La Bombe atomique et l'avenir de l'homme (1958) L'ouvrage montre la nécessité d'une véritable conversion face à l'alternative désormais radicale d'un règne international du droit ou de la destruction totale.
EPOQUE
Violence et totalitarisme Comment choisir son camp, à l'heure où l'histoire est livrée au bruit et à la fureur ? Des philosophes chercheront à tourner le dos à cette impossible alternative. Mais d quand on est juif allemand, comme Hannah Arendt et Hans Jonas, ou marié à une juive, comme Jaspers, on ne peut pas éluder les questions que posent l'explosion de violence de la Seconde Guerre mondiale, l'horreur des camps d'extermination et la folie des régimes totalitaires.
Repenser le philosophique et le politique C'est Jaspers qui commence dès 1931 en dénonçant la faillite intellectuelle et morale de son temps. En 1945, Hannah Arendt analyse la volonté du totalitarisme de promouvoir une pseudo «loi naturelle» qui viendrait se substituer à la loi positive. A la même époque, Karl Jaspers consacre ses cours à la «culpabilité allemande» avant que Hans Jonas ne se demande: «Quel Dieu a pu laisser faire cela ?»
APPORTS
Père de l'existentialisme, Jaspers est l'un des premiers philosophes à avoir dénoncé le totalitarisme au nom de l'exigence première qui est de «permettre à l'homme de devenir vraiment lui-même en prenant conscience de l'être».
La philosophie de l'existence.

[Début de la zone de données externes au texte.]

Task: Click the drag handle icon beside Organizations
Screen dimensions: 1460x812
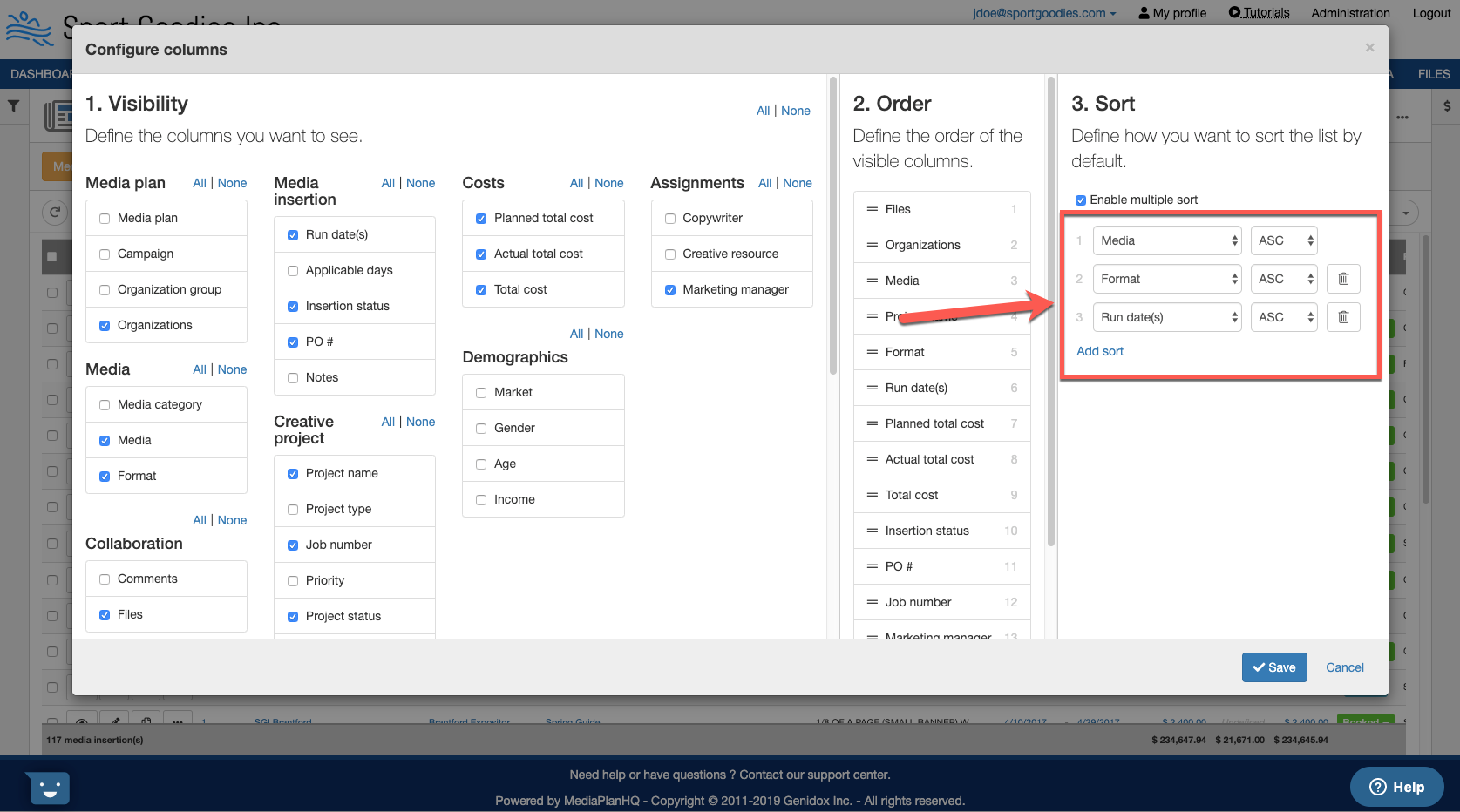Action: 872,245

L'existence, c'est la preuve (et l'épreuve) de la liberté humaine. L'homme n'existe qu'en tant qu'il se choisit lui-même et qu'il décide de ce qu'il est. Mais l'existence est davantage une virtualité qu'une réalité, regrette Jaspers. Les hommes, dans leur vie quotidienne, demeurent prisonniers d'une condition qu'ils n'ont pas choisie; et la plupart d'entre eux s'éteignent sans même avoir choisi une seule fois. C'est seulement dans de rares situations (les «situations limites particulières» de la naissance, de la mort, de la souffrance, par exemple) que l'homme se trouve authentiquement confronté à sa propre existence.
Actualité - postérité. A la fin de sa vie, Karl Jaspers, en dépit de la célébrité (grâce à ses interventions à la radio et à la télévision), de l'afflux des honneurs (Prix Goethe en 1947, Prix de la Paix en 1958, Prix Érasme en 1959), ne revendiquait plus, modestement, que le titre de «professeur de philosophie». Professeur, il le fut sans aucun doute puisqu'il a appris à ses contemporains à penser leur temps; il l'est encore et a encore à l'être, lui qui affirmait la nécessité de poser un droit international supposant: le respect des traités, le renoncement à la souveraineté absolue des États, la circulation illimitée de l'information, la protection des droits de l'homme par une autorité juridique supranationale, etc.